O presidente Donald Trump afirmou que o Brasil vive um momento “perigoso politicamente” e denunciou que “querem prender o Bolsonaro Júnior”. A declaração foi feita em referência direta à condenação de Eduardo Bolsonaro (PL-SP) pela Primeira Turma do Supremo Tribunal Federal (STF), que o sentenciou a 4 anos e 2 meses de prisão por suposta coação no curso do processo na investigação da “trama golpista”.

TRUMP REAGE À CONDENAÇÃO DE EDUARDO

A fala de Trump ocorreu poucos dias após a decisão unânime da Primeira Turma, que contou com os votos de Alexandre de Moraes (relator), Cristiano Zanin, Cármen Lúcia e Flávio Dino. Eduardo, que atualmente reside nos Estados Unidos, foi condenado por supostamente articular sanções americanas contra o Brasil com o objetivo de pressionar o STF e proteger o pai, o ex-presidente Jair Bolsonaro.

PERSEGUIÇÃO POLÍTICA E ATIVISMO JUDICIAL

A direita e os bolsonaristas veem a condenação como mais um episódio de vingança política e lawfare conduzido por Alexandre de Moraes. O ministro, frequentemente criticado por concentrar poderes e atuar de forma parcial em processos envolvendo o campo conservador, novamente ocupa posição central como relator, juiz e parte interessada.

Eduardo Bolsonaro já havia denunciado publicamente a “guerra jurídica” e cobrado sanções americanas contra Moraes, citando violação de direitos humanos e retaliação contra o governo Trump.

CONTEXTO DE TENSÕES BRASIL-EUA

As declarações de Trump reforçam a deterioração das relações bilaterais sob o governo Lula. O petista acumula atritos com a administração americana, especialmente após ameaças de tarifaço sobre produtos brasileiros e a classificação de PCC e Comando Vermelho como organizações terroristas pelos EUA. Trump demonstra clara preferência pelo campo conservador brasileiro e não esconde seu desconforto com o que considera perseguição a aliados.

REAÇÃO DA DIREITA E DOS BOLSONARISTAS

Bolsonaristas celebraram a manifestação de Trump como um importante respaldo internacional. Para o campo conservador, o alerta do presidente americano expõe ao mundo a fragilidade da democracia brasileira e o risco de o Judiciário ser usado para interferir nas eleições de 2026. Flávio Bolsonaro e outras lideranças da direita reforçam a necessidade de união para combater o que chamam de “ditadura do Judiciário”.

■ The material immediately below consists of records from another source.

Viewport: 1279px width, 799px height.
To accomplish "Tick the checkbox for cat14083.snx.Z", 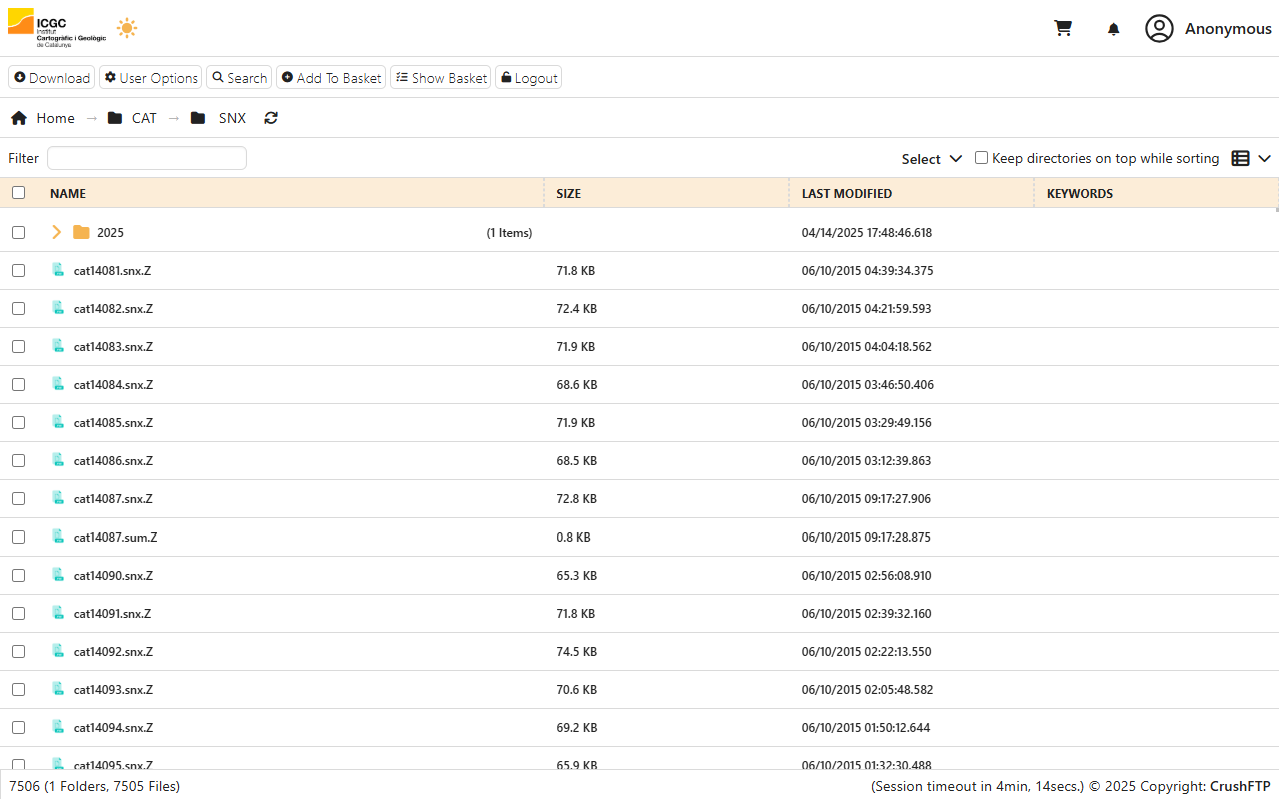I will coord(18,347).
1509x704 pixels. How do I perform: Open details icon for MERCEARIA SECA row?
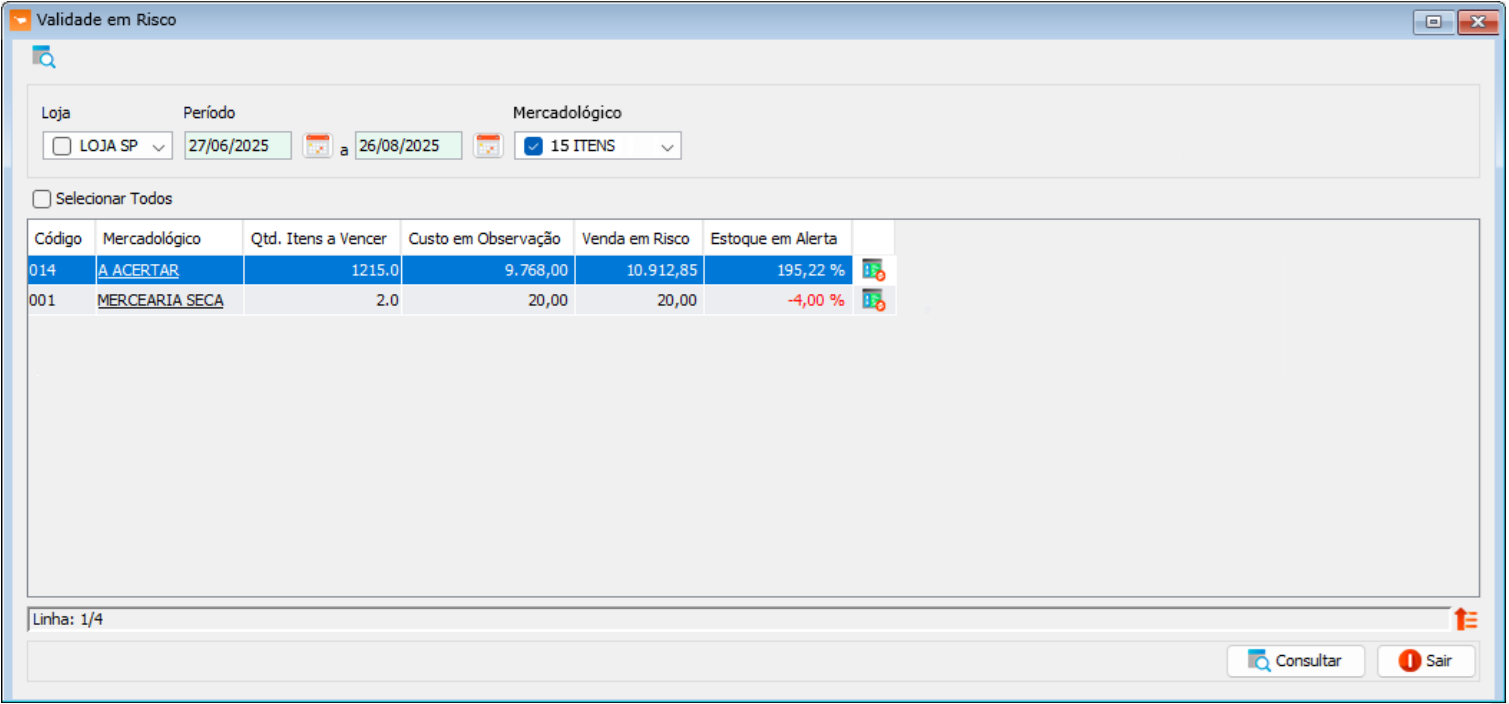(x=873, y=300)
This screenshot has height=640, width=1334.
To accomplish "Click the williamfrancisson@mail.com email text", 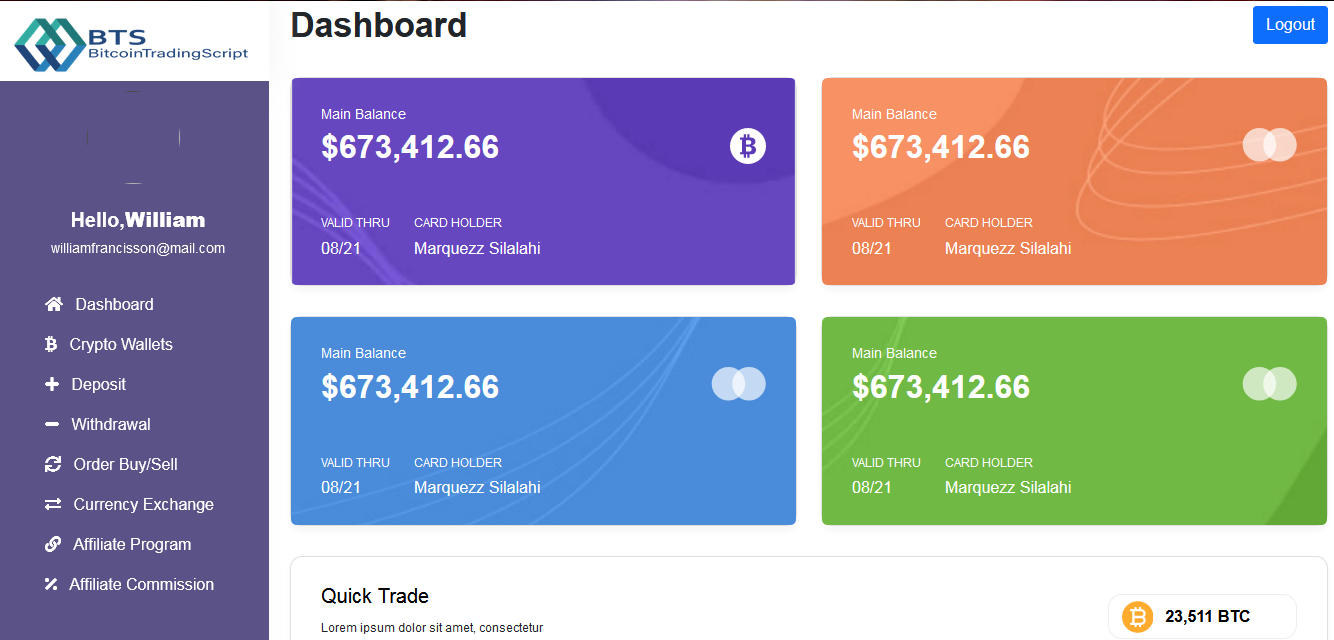I will [x=138, y=248].
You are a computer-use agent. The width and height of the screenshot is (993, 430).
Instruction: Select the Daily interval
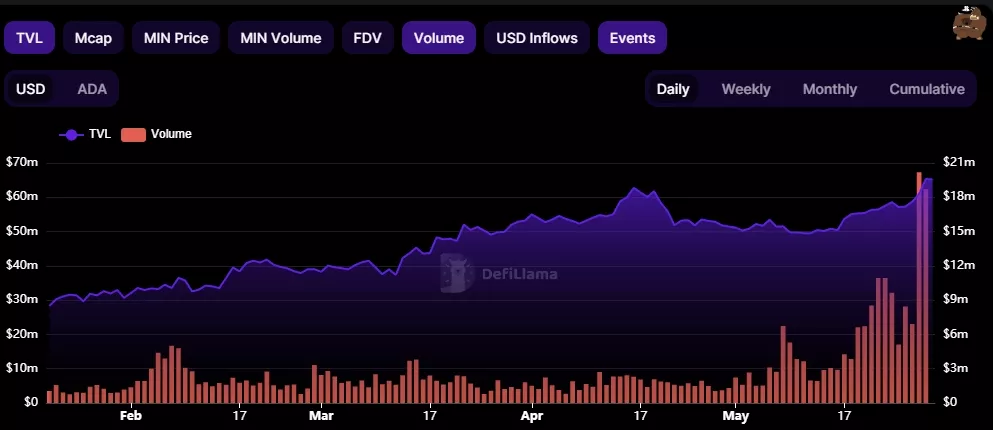tap(673, 89)
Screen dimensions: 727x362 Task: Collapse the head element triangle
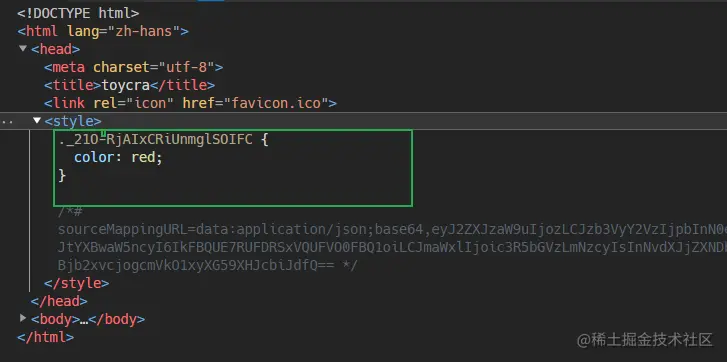click(x=23, y=48)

IMPACTOS PARA 2026 E O FUTURO POLÍTICO

A condenação de Eduardo o torna inelegível por oito anos e dificulta sua atuação direta na campanha. Analistas conservadores avaliam que o episódio pode fortalecer a narrativa de perseguição e mobilizar ainda mais a base bolsonarista contra o PT e o sistema que controla o STF. Enquanto isso, o governo Lula tenta minimizar o impacto das críticas internacionais.